### Exercise
Each record should be copied exactly, and none of them omitted.

### Collected data entries
************
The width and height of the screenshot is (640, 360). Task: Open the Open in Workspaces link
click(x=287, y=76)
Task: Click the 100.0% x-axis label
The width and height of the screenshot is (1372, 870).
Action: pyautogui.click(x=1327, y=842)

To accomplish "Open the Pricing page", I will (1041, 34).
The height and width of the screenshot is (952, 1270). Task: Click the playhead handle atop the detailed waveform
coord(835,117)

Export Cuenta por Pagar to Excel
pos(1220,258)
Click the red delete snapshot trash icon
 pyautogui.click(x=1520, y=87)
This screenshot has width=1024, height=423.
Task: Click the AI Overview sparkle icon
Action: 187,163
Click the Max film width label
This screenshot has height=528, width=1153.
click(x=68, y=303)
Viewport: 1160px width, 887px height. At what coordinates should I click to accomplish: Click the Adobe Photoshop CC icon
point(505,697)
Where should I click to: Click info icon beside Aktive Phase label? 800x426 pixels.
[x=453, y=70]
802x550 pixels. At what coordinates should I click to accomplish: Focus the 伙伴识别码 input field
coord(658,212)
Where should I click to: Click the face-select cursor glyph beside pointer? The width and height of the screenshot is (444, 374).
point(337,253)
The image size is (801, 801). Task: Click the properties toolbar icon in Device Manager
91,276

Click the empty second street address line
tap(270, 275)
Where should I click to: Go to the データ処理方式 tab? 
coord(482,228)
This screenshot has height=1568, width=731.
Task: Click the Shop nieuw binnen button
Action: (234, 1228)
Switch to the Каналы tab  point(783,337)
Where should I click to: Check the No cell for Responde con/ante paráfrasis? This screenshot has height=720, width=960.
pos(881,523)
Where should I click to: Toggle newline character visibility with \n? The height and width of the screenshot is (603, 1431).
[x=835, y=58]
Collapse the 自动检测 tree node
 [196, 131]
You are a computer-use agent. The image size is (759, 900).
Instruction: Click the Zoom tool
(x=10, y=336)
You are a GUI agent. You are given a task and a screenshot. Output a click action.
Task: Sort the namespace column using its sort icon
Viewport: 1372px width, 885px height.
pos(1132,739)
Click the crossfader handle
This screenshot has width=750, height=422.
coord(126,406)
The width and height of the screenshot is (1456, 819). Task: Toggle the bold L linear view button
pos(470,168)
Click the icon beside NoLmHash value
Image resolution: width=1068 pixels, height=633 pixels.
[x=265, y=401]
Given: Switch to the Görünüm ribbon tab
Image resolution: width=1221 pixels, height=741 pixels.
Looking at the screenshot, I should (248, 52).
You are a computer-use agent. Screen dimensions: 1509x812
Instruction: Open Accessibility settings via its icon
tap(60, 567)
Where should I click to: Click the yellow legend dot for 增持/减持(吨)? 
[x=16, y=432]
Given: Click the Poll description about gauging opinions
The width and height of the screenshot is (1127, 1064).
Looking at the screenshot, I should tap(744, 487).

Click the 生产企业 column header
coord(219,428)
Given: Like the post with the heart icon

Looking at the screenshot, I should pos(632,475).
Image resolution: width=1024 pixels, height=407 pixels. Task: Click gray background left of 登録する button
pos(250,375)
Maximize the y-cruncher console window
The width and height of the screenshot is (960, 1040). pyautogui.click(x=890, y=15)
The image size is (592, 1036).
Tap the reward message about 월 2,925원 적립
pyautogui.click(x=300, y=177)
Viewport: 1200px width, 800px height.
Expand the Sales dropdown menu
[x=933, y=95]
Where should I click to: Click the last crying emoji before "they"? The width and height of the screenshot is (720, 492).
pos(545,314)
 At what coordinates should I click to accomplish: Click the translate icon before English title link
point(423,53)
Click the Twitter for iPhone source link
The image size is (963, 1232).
************
### Final answer
The width and height of the screenshot is (640, 360). Task: Open the Open in Workspaces link
click(x=287, y=76)
Task: Click the 100.0% x-axis label
The width and height of the screenshot is (1372, 870).
Action: pyautogui.click(x=1327, y=842)

To accomplish "Open the Pricing page", I will (1041, 34).
The height and width of the screenshot is (952, 1270). Task: Click the playhead handle atop the detailed waveform
coord(835,117)

Export Cuenta por Pagar to Excel
pos(1220,258)
Click the red delete snapshot trash icon
 pyautogui.click(x=1520, y=87)
This screenshot has width=1024, height=423.
Task: Click the AI Overview sparkle icon
Action: 187,163
Click the Max film width label
This screenshot has height=528, width=1153.
click(x=68, y=303)
Viewport: 1160px width, 887px height. At what coordinates should I click to accomplish: Click the Adobe Photoshop CC icon
point(505,697)
Where should I click to: Click info icon beside Aktive Phase label? 800x426 pixels.
[x=453, y=70]
802x550 pixels. At what coordinates should I click to accomplish: Focus the 伙伴识别码 input field
coord(658,212)
Where should I click to: Click the face-select cursor glyph beside pointer? The width and height of the screenshot is (444, 374).
point(337,253)
The image size is (801, 801). Task: Click the properties toolbar icon in Device Manager
91,276

Click the empty second street address line
tap(270, 275)
Where should I click to: Go to the データ処理方式 tab? 
coord(482,228)
This screenshot has height=1568, width=731.
Task: Click the Shop nieuw binnen button
Action: (234, 1228)
Switch to the Каналы tab  point(783,337)
Where should I click to: Check the No cell for Responde con/ante paráfrasis? This screenshot has height=720, width=960.
pos(881,523)
Where should I click to: Toggle newline character visibility with \n? The height and width of the screenshot is (603, 1431).
[x=835, y=58]
Collapse the 自动检测 tree node
 [196, 131]
You are a computer-use agent. The image size is (759, 900).
Instruction: Click the Zoom tool
(x=10, y=336)
You are a GUI agent. You are given a task and a screenshot. Output a click action.
Task: Sort the namespace column using its sort icon
Viewport: 1372px width, 885px height.
pos(1132,739)
Click the crossfader handle
This screenshot has width=750, height=422.
coord(126,406)
The width and height of the screenshot is (1456, 819). Task: Toggle the bold L linear view button
pos(470,168)
Click the icon beside NoLmHash value
Image resolution: width=1068 pixels, height=633 pixels.
[x=265, y=401]
Given: Switch to the Görünüm ribbon tab
Image resolution: width=1221 pixels, height=741 pixels.
Looking at the screenshot, I should (248, 52).
You are a computer-use agent. Screen dimensions: 1509x812
Instruction: Open Accessibility settings via its icon
tap(60, 567)
Where should I click to: Click the yellow legend dot for 增持/减持(吨)? 
[x=16, y=432]
Given: Click the Poll description about gauging opinions
The width and height of the screenshot is (1127, 1064).
Looking at the screenshot, I should tap(744, 487).

Click the 生产企业 column header
coord(219,428)
Given: Like the post with the heart icon

Looking at the screenshot, I should pos(632,475).
Image resolution: width=1024 pixels, height=407 pixels. Task: Click gray background left of 登録する button
pos(250,375)
Maximize the y-cruncher console window
The width and height of the screenshot is (960, 1040). pyautogui.click(x=890, y=15)
The image size is (592, 1036).
Tap the reward message about 월 2,925원 적립
pyautogui.click(x=300, y=177)
Viewport: 1200px width, 800px height.
Expand the Sales dropdown menu
[x=933, y=95]
Where should I click to: Click the last crying emoji before "they"? The width and height of the screenshot is (720, 492).
pos(545,314)
 At what coordinates should I click to accomplish: Click the translate icon before English title link
point(423,53)
Click the Twitter for iPhone source link
The image size is (963, 1232).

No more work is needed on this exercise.